Terrylene-doped biphenyl monocrystals for optical single-molecule spectroscopy

Biphenyl forms at normal pressure and temperatures below 40 K incommensurate crystalline structures with physical properties varying in space on a scale of nanometers. As biphenyl crystals are optically transparent, there is a possibility to study these natural nanostructures optically, by doping the host crystal with nanoscopic probes with optical properties depending on their local environment. It has already been demonstrated that terrylene impurity molecules in polycrystalline biphenyl sample can successfully play the role of such kind of sensitive nanoprobes when studied by the methods of high-resolution laser spectroscopy.
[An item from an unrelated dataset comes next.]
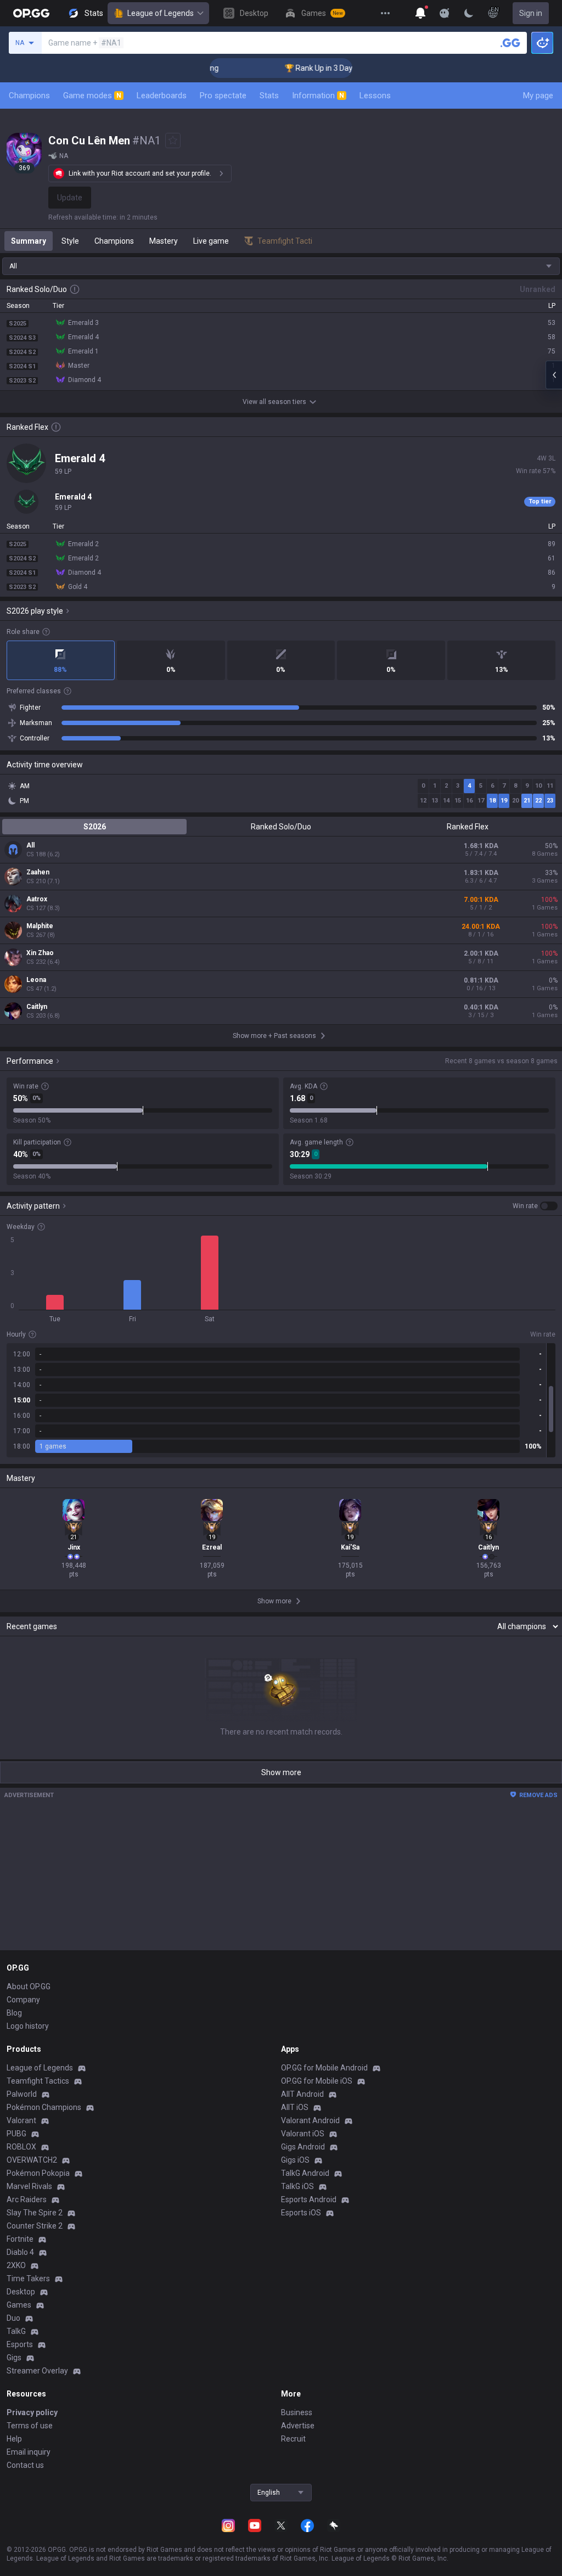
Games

We report growing of thin biphenyl monocrystals doped with terrylene molecules at very low concentrations. These sublimation-grown flakes can be studied at liquid helium temperatures using the technique of single-molecule spectroscopy. Compared to polycrystalline biphenyl samples, much higher signals and better signal-to-noise ratio can be achieved in single-molecule spectra. This allows to perform much faster spectral scans to find intensive single-molecule lines even in very dilute samples in spite of a very broad inhomogeneous absorption band of terrylene in biphenyl. Fast scanning also allows observation of single-molecule lines with much better temporal resolution, revealing processes of spectral diffusion occurring at different time scales. This can be helpful in our attempts to learn about the role of the matrix incommensurability in spectral features observed. Extremely high variability of temporal and spectral behaviour of terrylene single-molecule lines is reported, which is unusual for crystalline hosts.